[Records]
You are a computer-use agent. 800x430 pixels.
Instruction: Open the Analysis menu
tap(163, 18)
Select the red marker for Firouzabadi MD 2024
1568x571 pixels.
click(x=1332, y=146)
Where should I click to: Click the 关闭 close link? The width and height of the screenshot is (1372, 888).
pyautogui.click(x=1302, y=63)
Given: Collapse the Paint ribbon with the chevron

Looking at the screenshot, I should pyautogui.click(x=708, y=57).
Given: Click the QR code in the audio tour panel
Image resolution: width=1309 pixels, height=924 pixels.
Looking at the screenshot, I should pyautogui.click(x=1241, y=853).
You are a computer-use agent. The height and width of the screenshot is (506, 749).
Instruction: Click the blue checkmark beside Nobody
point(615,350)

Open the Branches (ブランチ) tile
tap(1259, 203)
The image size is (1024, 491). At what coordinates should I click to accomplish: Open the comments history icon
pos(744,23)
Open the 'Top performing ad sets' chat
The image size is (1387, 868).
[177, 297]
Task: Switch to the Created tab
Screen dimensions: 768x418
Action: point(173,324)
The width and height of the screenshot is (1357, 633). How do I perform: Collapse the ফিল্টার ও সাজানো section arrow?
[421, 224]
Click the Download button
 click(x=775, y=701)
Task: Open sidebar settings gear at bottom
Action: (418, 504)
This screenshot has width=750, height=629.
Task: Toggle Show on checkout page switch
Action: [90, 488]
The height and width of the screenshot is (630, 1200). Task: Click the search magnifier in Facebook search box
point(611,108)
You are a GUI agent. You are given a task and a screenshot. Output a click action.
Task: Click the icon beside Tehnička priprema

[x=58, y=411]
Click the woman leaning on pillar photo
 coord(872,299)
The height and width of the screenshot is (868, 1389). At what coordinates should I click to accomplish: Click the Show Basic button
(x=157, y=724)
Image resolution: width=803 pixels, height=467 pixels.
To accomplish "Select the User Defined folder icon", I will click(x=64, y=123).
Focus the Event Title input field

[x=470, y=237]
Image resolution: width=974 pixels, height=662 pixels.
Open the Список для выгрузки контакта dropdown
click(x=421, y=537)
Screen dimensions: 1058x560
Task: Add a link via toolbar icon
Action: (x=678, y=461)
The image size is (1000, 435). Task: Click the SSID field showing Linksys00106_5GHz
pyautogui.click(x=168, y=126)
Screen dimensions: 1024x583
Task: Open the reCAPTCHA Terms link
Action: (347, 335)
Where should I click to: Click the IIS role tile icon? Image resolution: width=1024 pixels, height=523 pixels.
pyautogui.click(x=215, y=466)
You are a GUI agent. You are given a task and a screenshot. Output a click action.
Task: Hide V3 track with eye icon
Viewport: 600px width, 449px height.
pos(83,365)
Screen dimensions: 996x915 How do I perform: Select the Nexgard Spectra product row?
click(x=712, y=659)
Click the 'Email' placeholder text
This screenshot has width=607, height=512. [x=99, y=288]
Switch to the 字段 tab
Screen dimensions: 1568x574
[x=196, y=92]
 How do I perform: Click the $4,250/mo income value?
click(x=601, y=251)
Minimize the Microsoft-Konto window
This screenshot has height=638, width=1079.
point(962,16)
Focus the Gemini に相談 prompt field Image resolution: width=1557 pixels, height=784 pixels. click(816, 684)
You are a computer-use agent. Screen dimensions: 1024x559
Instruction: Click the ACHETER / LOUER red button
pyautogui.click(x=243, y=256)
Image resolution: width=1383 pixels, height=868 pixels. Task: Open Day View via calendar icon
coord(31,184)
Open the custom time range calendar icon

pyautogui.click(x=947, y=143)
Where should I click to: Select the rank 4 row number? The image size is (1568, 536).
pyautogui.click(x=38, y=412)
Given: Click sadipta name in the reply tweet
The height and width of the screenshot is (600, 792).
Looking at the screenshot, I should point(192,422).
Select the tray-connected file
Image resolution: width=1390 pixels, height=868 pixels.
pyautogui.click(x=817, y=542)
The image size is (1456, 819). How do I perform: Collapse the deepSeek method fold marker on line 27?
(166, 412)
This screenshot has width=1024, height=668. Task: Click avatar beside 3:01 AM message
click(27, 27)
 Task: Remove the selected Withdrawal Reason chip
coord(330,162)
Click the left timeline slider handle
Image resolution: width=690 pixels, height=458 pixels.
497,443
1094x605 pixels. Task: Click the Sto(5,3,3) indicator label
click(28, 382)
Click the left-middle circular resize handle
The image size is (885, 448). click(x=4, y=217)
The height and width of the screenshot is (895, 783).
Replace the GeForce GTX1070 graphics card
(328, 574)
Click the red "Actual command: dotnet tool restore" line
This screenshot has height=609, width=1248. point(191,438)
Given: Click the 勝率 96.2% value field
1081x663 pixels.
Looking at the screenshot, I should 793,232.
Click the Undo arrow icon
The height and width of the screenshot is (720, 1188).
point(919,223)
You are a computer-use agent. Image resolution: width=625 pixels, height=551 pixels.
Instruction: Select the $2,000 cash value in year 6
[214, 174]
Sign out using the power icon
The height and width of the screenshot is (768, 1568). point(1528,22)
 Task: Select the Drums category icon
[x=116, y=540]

◆ Given request:
Can you rewrite the listing above with every "Instruction" changed to "Goal" and nothing else altered?

◆ Solution for this problem:
You are a computer-use agent. 800x430 pixels.
Goal: Open the Analysis menu
tap(163, 18)
Select the red marker for Firouzabadi MD 2024
1568x571 pixels.
click(x=1332, y=146)
Where should I click to: Click the 关闭 close link? The width and height of the screenshot is (1372, 888).
pyautogui.click(x=1302, y=63)
Given: Collapse the Paint ribbon with the chevron

Looking at the screenshot, I should pyautogui.click(x=708, y=57).
Given: Click the QR code in the audio tour panel
Image resolution: width=1309 pixels, height=924 pixels.
Looking at the screenshot, I should pyautogui.click(x=1241, y=853).
You are a computer-use agent. The height and width of the screenshot is (506, 749).
Goal: Click the blue checkmark beside Nobody
point(615,350)

Open the Branches (ブランチ) tile
tap(1259, 203)
The image size is (1024, 491). At what coordinates should I click to accomplish: Open the comments history icon
pos(744,23)
Open the 'Top performing ad sets' chat
The image size is (1387, 868).
[177, 297]
Task: Switch to the Created tab
Screen dimensions: 768x418
Action: point(173,324)
The width and height of the screenshot is (1357, 633). How do I perform: Collapse the ফিল্টার ও সাজানো section arrow?
[421, 224]
Click the Download button
 click(x=775, y=701)
Task: Open sidebar settings gear at bottom
Action: (418, 504)
This screenshot has width=750, height=629.
Task: Toggle Show on checkout page switch
Action: [90, 488]
The height and width of the screenshot is (630, 1200). Task: Click the search magnifier in Facebook search box
point(611,108)
You are a GUI agent. You are given a task and a screenshot. Output a click action.
Task: Click the icon beside Tehnička priprema

[x=58, y=411]
Click the woman leaning on pillar photo
 coord(872,299)
The height and width of the screenshot is (868, 1389). At what coordinates should I click to accomplish: Click the Show Basic button
(x=157, y=724)
Image resolution: width=803 pixels, height=467 pixels.
To accomplish "Select the User Defined folder icon", I will click(x=64, y=123).
Focus the Event Title input field

[x=470, y=237]
Image resolution: width=974 pixels, height=662 pixels.
Open the Список для выгрузки контакта dropdown
click(x=421, y=537)
Screen dimensions: 1058x560
Task: Add a link via toolbar icon
Action: (x=678, y=461)
The image size is (1000, 435). Task: Click the SSID field showing Linksys00106_5GHz
pyautogui.click(x=168, y=126)
Screen dimensions: 1024x583
Task: Open the reCAPTCHA Terms link
Action: (347, 335)
Where should I click to: Click the IIS role tile icon? Image resolution: width=1024 pixels, height=523 pixels.
pyautogui.click(x=215, y=466)
You are a GUI agent. You are given a task and a screenshot. Output a click action.
Task: Hide V3 track with eye icon
Viewport: 600px width, 449px height.
pos(83,365)
Screen dimensions: 996x915 How do I perform: Select the Nexgard Spectra product row?
click(x=712, y=659)
Click the 'Email' placeholder text
This screenshot has width=607, height=512. [x=99, y=288]
Switch to the 字段 tab
Screen dimensions: 1568x574
[x=196, y=92]
 How do I perform: Click the $4,250/mo income value?
click(x=601, y=251)
Minimize the Microsoft-Konto window
This screenshot has height=638, width=1079.
point(962,16)
Focus the Gemini に相談 prompt field Image resolution: width=1557 pixels, height=784 pixels. click(816, 684)
You are a computer-use agent. Screen dimensions: 1024x559
Goal: Click the ACHETER / LOUER red button
pyautogui.click(x=243, y=256)
Image resolution: width=1383 pixels, height=868 pixels. Task: Open Day View via calendar icon
coord(31,184)
Open the custom time range calendar icon

pyautogui.click(x=947, y=143)
Where should I click to: Select the rank 4 row number? The image size is (1568, 536).
pyautogui.click(x=38, y=412)
Given: Click sadipta name in the reply tweet
The height and width of the screenshot is (600, 792).
Looking at the screenshot, I should point(192,422).
Select the tray-connected file
Image resolution: width=1390 pixels, height=868 pixels.
pyautogui.click(x=817, y=542)
The image size is (1456, 819). How do I perform: Collapse the deepSeek method fold marker on line 27?
(166, 412)
This screenshot has width=1024, height=668. Task: Click avatar beside 3:01 AM message
click(27, 27)
 Task: Remove the selected Withdrawal Reason chip
coord(330,162)
Click the left timeline slider handle
Image resolution: width=690 pixels, height=458 pixels.
497,443
1094x605 pixels. Task: Click the Sto(5,3,3) indicator label
click(28, 382)
Click the left-middle circular resize handle
The image size is (885, 448). click(x=4, y=217)
The height and width of the screenshot is (895, 783).
Replace the GeForce GTX1070 graphics card
(328, 574)
Click the red "Actual command: dotnet tool restore" line
This screenshot has height=609, width=1248. point(191,438)
Given: Click the 勝率 96.2% value field
1081x663 pixels.
Looking at the screenshot, I should 793,232.
Click the Undo arrow icon
The height and width of the screenshot is (720, 1188).
point(919,223)
You are a computer-use agent. Image resolution: width=625 pixels, height=551 pixels.
Goal: Select the $2,000 cash value in year 6
[214, 174]
Sign out using the power icon
The height and width of the screenshot is (768, 1568). point(1528,22)
 Task: Select the Drums category icon
[x=116, y=540]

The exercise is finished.